“It is quite surprising that nobody ever thought of using medical silicone for the settlement of bacteria,” says Christof Niemeyer, Professor for Chemical Biology at KIT’s Institute for Biological Interfaces-1. Advantages are obvious, he points out. The special polymer used for e.g. breast implants does not interact with its environment. It can be modified easily, is long-lived and inexpensive. Niemeyer and his team came across it by chance. The results surpassed their expectations, the chemist says. “The material can take up microorganisms from the environment, no matter how moist or dry it is. For this purpose, the silicone had to be processed to a porous, sponge-like structure,” he explains.

“Capture” of Very Different Bacteria

Experiments revealed that this silicone sponge captures a very large range of microorganisms in its holes. In the dry air of a poultry farm, the team identified Actinobacteriota species. These microorganisms are needed for the production of antibiotics. Moreover, they can be applied to produce substances to treat certain cancer diseases. “With the sponge, we can catch new bacteria that might benefit biomedicine,” Niemeyer thinks.

Something similar happened when the silicone sponge was immersed into a pool to cultivate pikeperch. Researchers found many bacteria belonging to the Candidate phyla radiation group, far more than in conventional, commercially available material. “These microorganisms account for about 70 percent of the microbial dark matter, as they have not been cultivable so far,” Professor Anne-Kristin Kaster explains. With her team at the KIT Institute for Biological Interfaces-5, she analyzed the captured microorganisms using latest sequencing technology.

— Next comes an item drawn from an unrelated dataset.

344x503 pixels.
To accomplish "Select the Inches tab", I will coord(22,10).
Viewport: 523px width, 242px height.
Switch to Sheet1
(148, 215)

Silicone Sponge Produced with Table Salt

The team also proved that the sponge can enrich selected bacteria, if it is prepared accordingly. For instance, microorganisms processing glyphosate were “lured” into the sponge using this pesticide. And in contact with soil samples, the porous material was colonized by microbes within a few days.

To make medical silicone habitable for microorganisms, the researchers had to process the material in a new way. The team added table salt to the polymer, which was dissolved again afterwards. As a result, small holes connected by small passageways developed. The desired sponge-like structure was obtained. For applications, the researchers then formed a “chip.” This small unit consists of the same silicone as the sponge, but in its homogeneous rather than porous form.

“The silicone chip, that is the combination of sponge and chip, can be produced easily with standard methods in nearly any size and number,” Niemeyer says. “The robust research tool obtained can be used in nearly any environment. There is every indication that this chip is highly suited for the systematic investigation of microbial dark matter. It opens up interesting options for the cultivation of microorganisms that could not be cultivated so far.”

The main authors have filed a patent application for the silicone chip.